Eine robuste Binnenkonjunktur einerseits und eine gedämpfte Auslandsnachfrage andererseits stünden sich gegenüber. Es finde eine "konjunkturelle Normalisierung" statt. Von der Bundesregierung forderte der Chef der Wirtschaftsweisen eine vollständige Streichung des Solidaritätszuschlags und eine steuerliche Begünstigung des Eigenkapitals der Unternehmen.

Die Exporte werden nach den Berechnungen 2019 um 1,9 Prozent, 2020 aber dann wieder um 3,9 Prozent zulegen. Die Importe sollen 2019 um 3,9 Prozent und 2020 um 4,3 Prozent steigen. Der Sachverständigenrat sagt in seiner Prognose zudem einen Rückgang der Zahl der Arbeitslosen auf 2,181 Millionen im Jahr 2019 und auf 2,055 Millionen im Jahr 2020 voraus. Die Arbeitslosenquote soll dieses Jahr auf 4,8 Prozent und nächstes auf 4,6 Prozent sinken.

Die Anzahl der Erwerbstätigen dürfte jedoch weiter steigen und die Lohndynamik hoch bleiben. Insbesondere von dem privaten Konsum, den Bauinvestitionen und dem Staatssektor dürften 2019 positive Wachstumsbeiträge ausgehen, so die fünf Weisen.

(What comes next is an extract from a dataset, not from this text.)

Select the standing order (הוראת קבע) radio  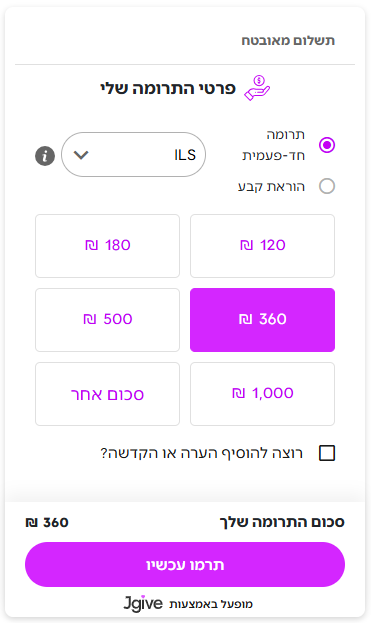tap(327, 186)
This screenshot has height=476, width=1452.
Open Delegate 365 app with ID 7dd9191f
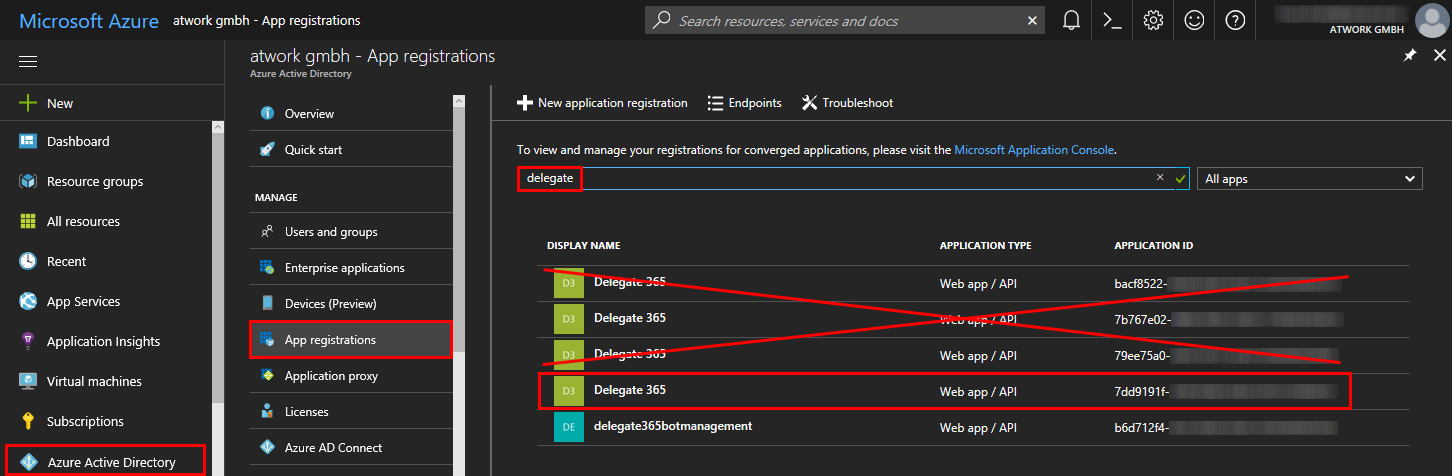630,390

Sie rechneten mit einer Zunahme der privaten Konsumausgaben um 1,0 Prozent in diesem und 1,4 Prozent im kommenden Jahr sowie einem Plus von 1,6 Prozent dieses und 2,5 Prozent nächstes Jahr bei den Ausrüstungsinvestitionen.

Kritik an EZB-Kurs

Die Geldpolitik dürfte im Prognosezeitraum "weiterhin sehr expansiv ausgerichtet bleiben". Allerdings ergäben sich "aus der lang anhaltenden Niedrigzinsphase und der weiterhin hohen Staatsverschuldung Risiken für die konjunkturelle Entwicklung". Die Ökonomen kritisierten den Kurs der Notenbank. Diese hätte "in den vergangenen zwei Jahren auf das gestiegene Wirtschaftswachstum und die sich schließende Produktionslücke mit einer vorsichtigen Straffung der Geldpolitik reagieren können, ohne den Aufschwung zu gefährden", erklärten sie. "Aus unserer Einschätzung hätte sich die EZB da in den letzten Jahren ganz vorsichtig Spielraum schaffen können", sagte Ökonom Lars Feld.

Die Risiken für die weitere wirtschaftliche Entwicklung bewerteten die fünf Weisen als "derzeit sehr hoch". Neben dem unsicheren Ausgang der Brexit-Verhandlungen trügen hierzu insbesondere die ungelösten Handelskonflikte zwischen den USA, Europa und China sowie die Gefahr einer stärker als erwarteten Wachstumsabschwächung in China bei. "Angesichts der bereits nachlassenden weltwirtschaftlichen Dynamik hätte eine Spirale aus protektionistischen Maßnahmen das Potenzial, die deutsche Wirtschaft in eine Rezession abgleiten zu lassen", warnten die Wirtschaftsexperten.